# Directions for this task
Retype word for word the part of the passage on Republican strategy and the Hispanic vote between "In many cases, this" and "metric of success.", inclusive.

# Source
Consider, for example, Rove’s oft-repeated mantra that a Republican presidential candidate needs to win something approaching 40 percent of the national Hispanic vote or have no chance of reaching the White House. During the last several election cycles, Hispanic voters represented between 5 and 8 percent of the national total, so the difference between a candidate winning an outstanding 50 percent of that vote and one winning a miserable 30 percent would amount to little more than just a single percentage point of the popular total, completely insignificant based on recent history. Furthermore, presidential races are determined by the electoral college map rather than popular-vote totals, and the overwhelming majority of Hispanics are concentrated either in solidly blue states such as California, New York, Illinois, and New Jersey, or solidly red ones such as Texas and Georgia, reducing their impact to almost nothing. Any Republican fearful of a loss in Texas or Democrat worried about carrying California would be facing a national defeat of epic proportions, in which Hispanic preferences would constitute a trivial component. Pursuing the Hispanic vote for its own sake seems a clear absurdity.
Even more importantly, Sailer argues that once we throw overboard the restrictive blinkers of modern “political correctness” on racial matters, certain aspects of the real world become obvious. For nearly the last half-century, the political core of the Republican Party has been the white vote, and especially the votes of whites who live in the most heavily non-white states, notably the arc of the old Confederacy. The political realignment of Southern whites foreshadowed by the support that Barry Goldwater attracted in 1964 based on his opposition to the Civil Rights Act and that constituted George Wallace’s white-backlash campaign of 1968 eventually became a central pillar of the dominant Reagan majority in the 1980s.
In many cases, this was even true outside the Deep South, as the blue-collar whites of Macomb County and other areas surrounding overwhelmingly black cities such as Detroit became the blue-collar Reagan Democrats who gave the GOP a near lock on the presidency. While the politics of racial polarization might be demonized in liberal intellectual circles, it served to elect vast numbers of Republicans to high and low office alike. George H.W. Bush’s “Willie Horton” ad and Jesse Helms’s “White Hands” ad have been endlessly vilified by the media, but they contributed to unexpected come-from-behind victories for the candidates willing to run them. And in politics, winning is the only metric of success.
Sailer suggests that a very similar approach would work equally well with regard to the hot-button issue of immigration and the rapidly growing Hispanic population, arguing that the votes of this group could be swamped by those of an angry white electorate energized along racial lines. He cites Pete Wilson’s unexpected California gubernatorial reelection victory in 1994 as a perfect example. Deeply unpopular due to a severe statewide recession and desperately behind in the polls, Wilson hitched his candidacy to a harsh media campaign vilifying illegal immigrants, and although his Hispanic support plummeted, his white support soared to an equal extent, giving him a landslide victory in a race the pundits had written off and sweeping in a full slate of victorious down-ticket Republicans. Sailer’s simple point is that individual white votes count just as much as Hispanic ones, and since there are vastly more of the former, attracting these with racially-charged campaign themes might prove very politically productive.

# Raw records
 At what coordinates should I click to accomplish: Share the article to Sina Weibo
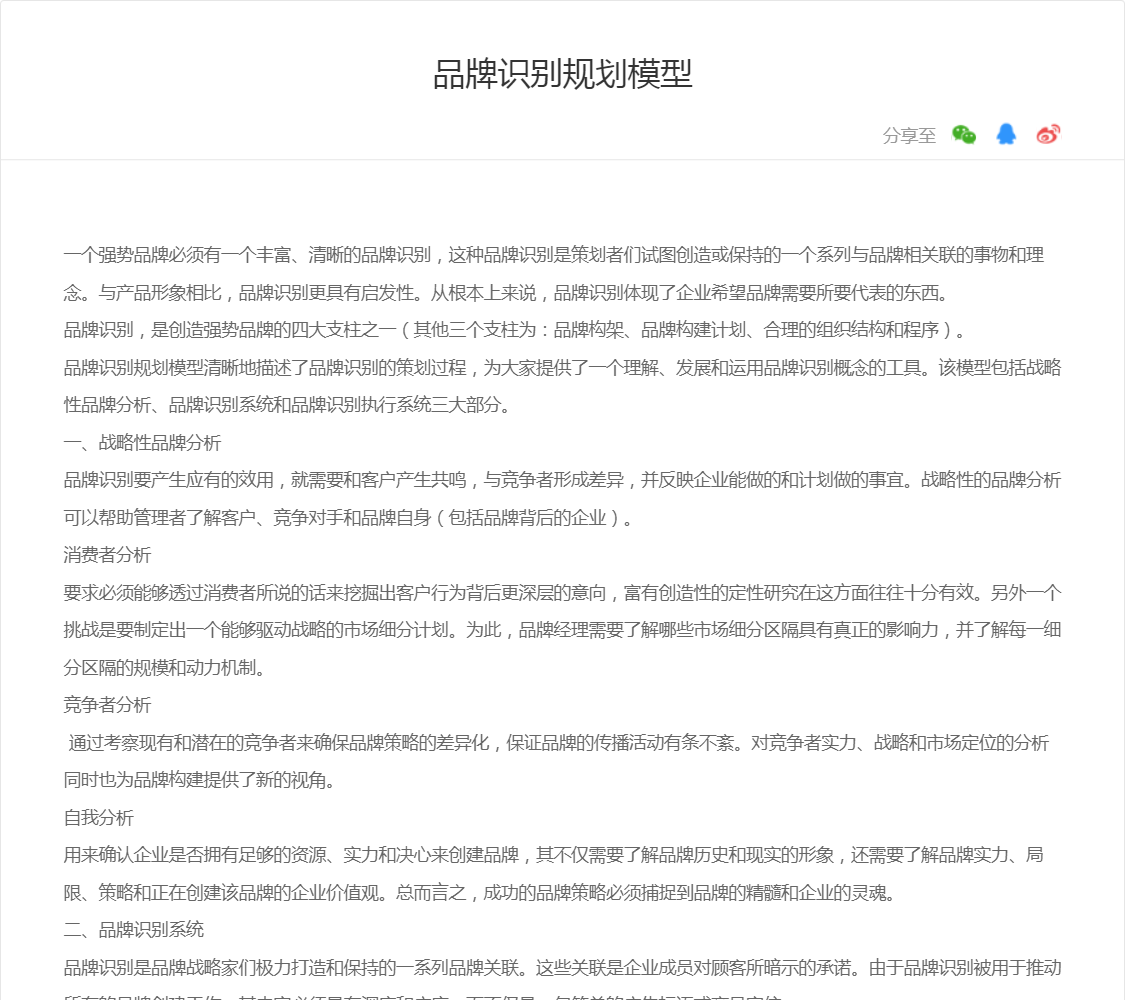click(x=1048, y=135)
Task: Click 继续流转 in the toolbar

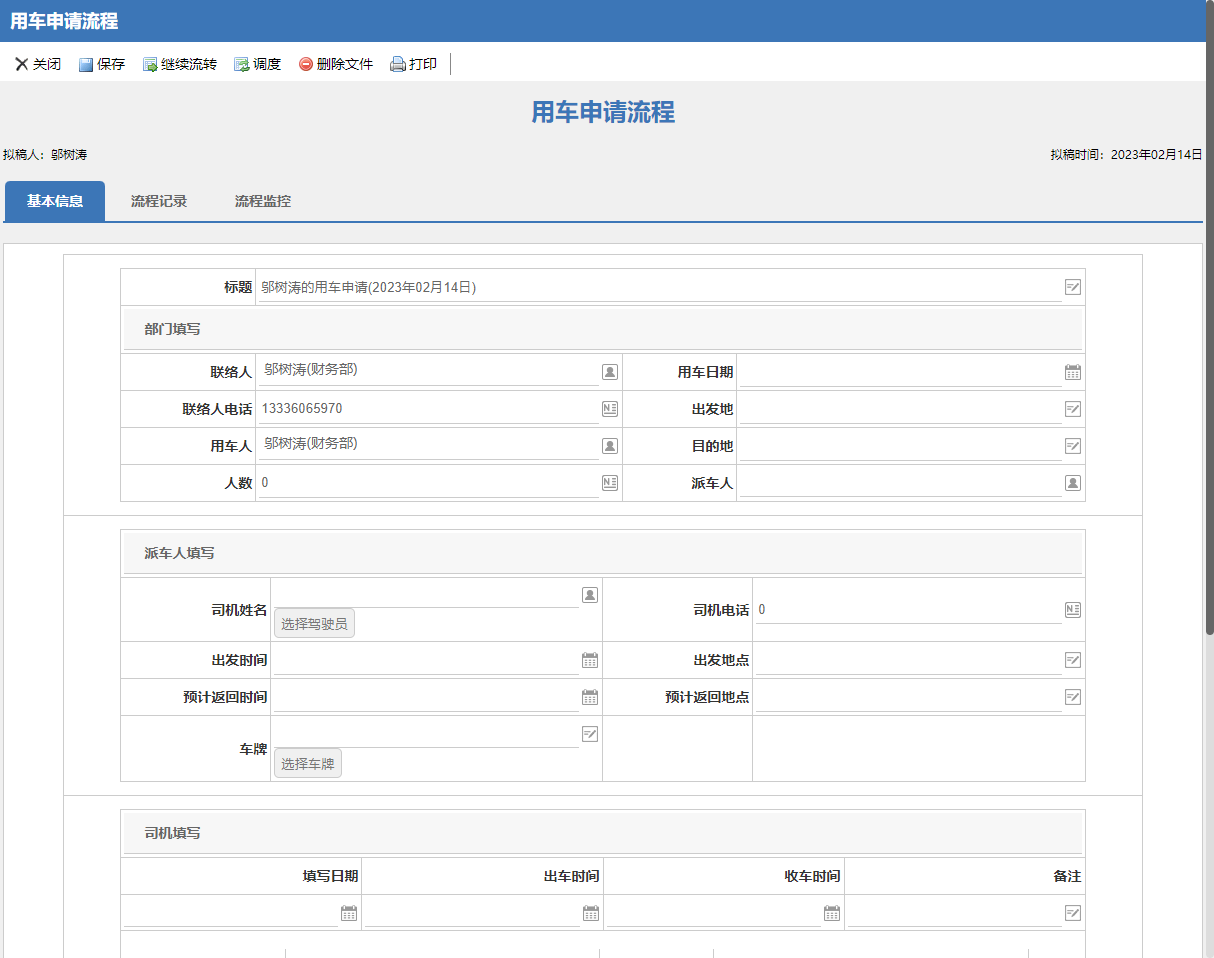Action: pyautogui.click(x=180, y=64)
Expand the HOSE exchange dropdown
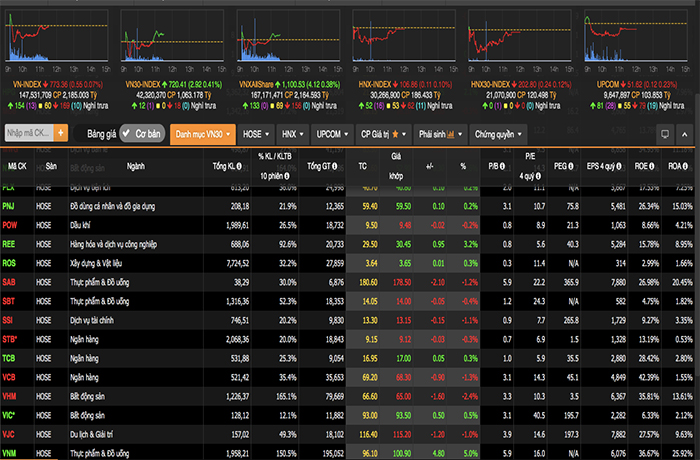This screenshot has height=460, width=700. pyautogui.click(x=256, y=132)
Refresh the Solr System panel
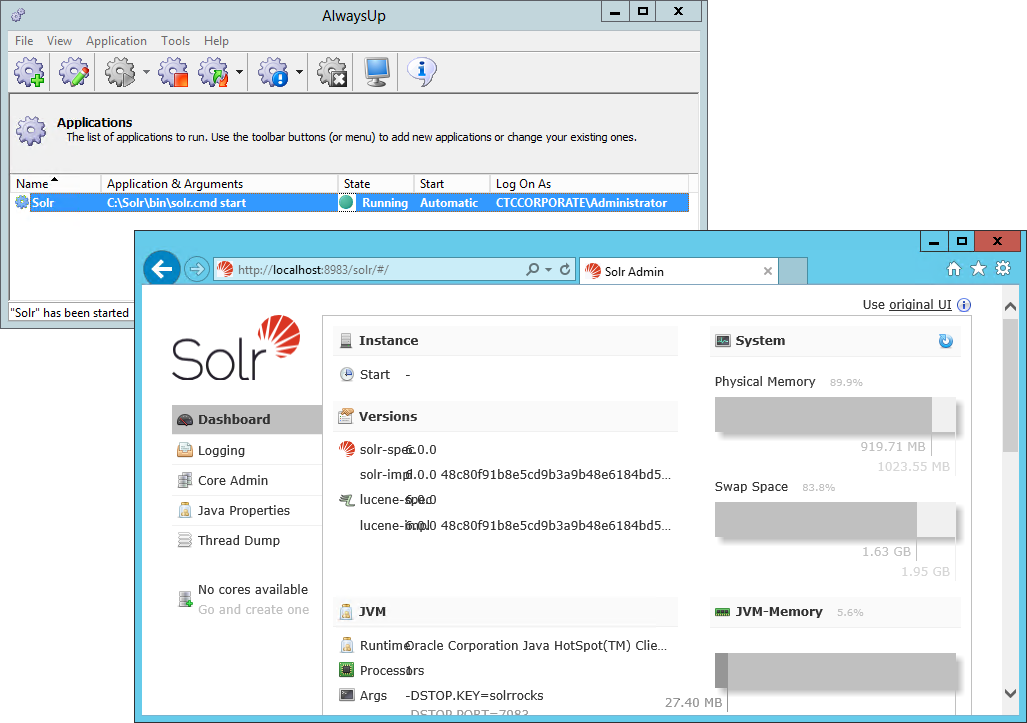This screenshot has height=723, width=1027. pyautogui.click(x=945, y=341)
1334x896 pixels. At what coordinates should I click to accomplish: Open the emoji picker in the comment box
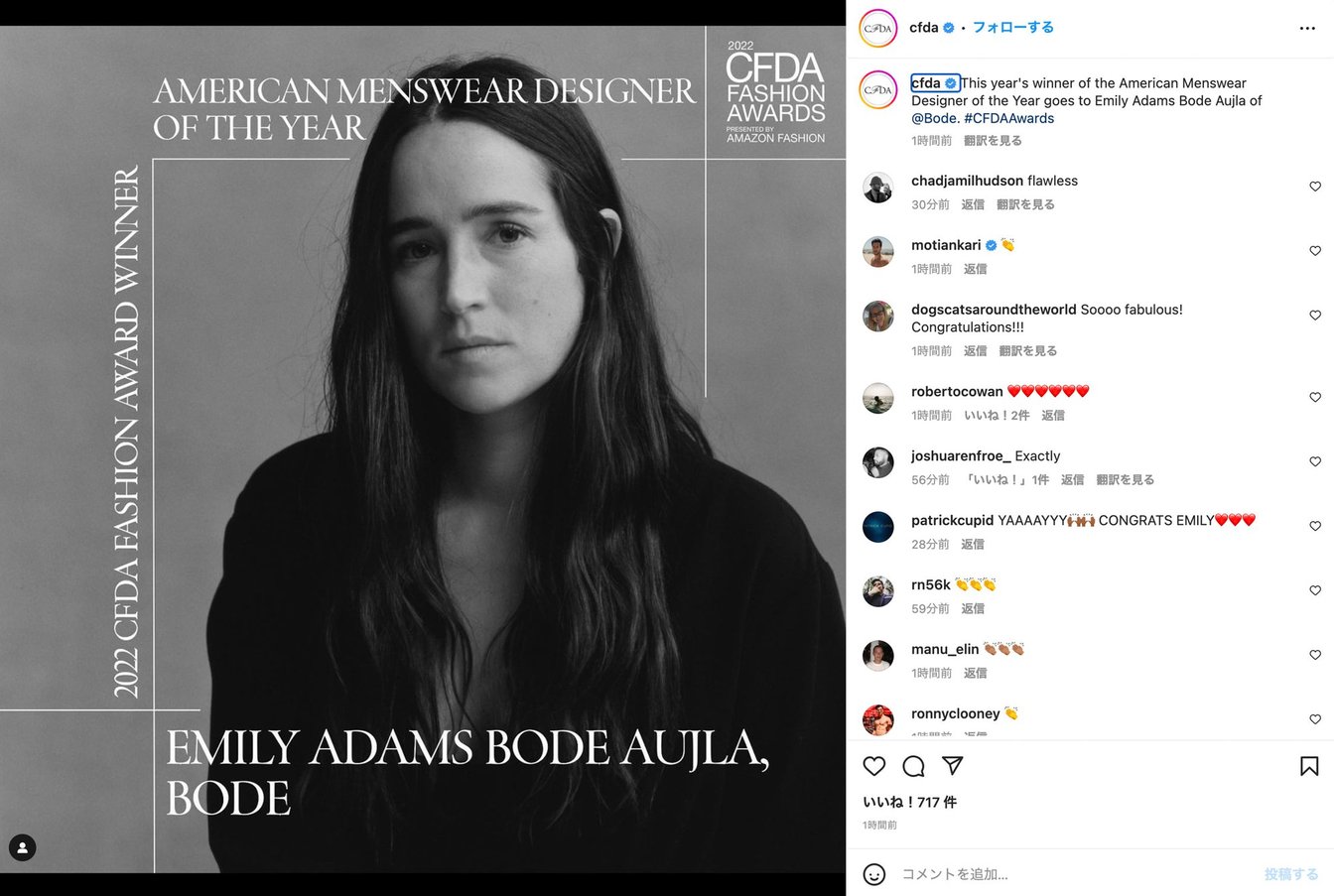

# Answer to the exercise
In many cases, this was even true outside the Deep South, as the blue-collar whites of Macomb County and other areas surrounding overwhelmingly black cities such as Detroit became the blue-collar Reagan Democrats who gave the GOP a near lock on the presidency. While the politics of racial polarization might be demonized in liberal intellectual circles, it served to elect vast numbers of Republicans to high and low office alike. George H.W. Bush’s “Willie Horton” ad and Jesse Helms’s “White Hands” ad have been endlessly vilified by the media, but they contributed to unexpected come-from-behind victories for the candidates willing to run them. And in politics, winning is the only metric of success.